──────── EXCERPTED DATA

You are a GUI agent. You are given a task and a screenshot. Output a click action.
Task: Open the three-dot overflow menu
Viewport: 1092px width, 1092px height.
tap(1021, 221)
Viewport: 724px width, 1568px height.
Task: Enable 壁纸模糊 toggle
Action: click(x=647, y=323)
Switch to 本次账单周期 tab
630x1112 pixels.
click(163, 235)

────────────────

■ WRITTEN EXERCISE:
Copy every one of the records above line for line, changing nothing.

■ COMPLETE RESPONSE:
You are a GUI agent. You are given a task and a screenshot. Output a click action.
Task: Open the three-dot overflow menu
Viewport: 1092px width, 1092px height.
tap(1021, 221)
Viewport: 724px width, 1568px height.
Task: Enable 壁纸模糊 toggle
Action: click(x=647, y=323)
Switch to 本次账单周期 tab
630x1112 pixels.
click(163, 235)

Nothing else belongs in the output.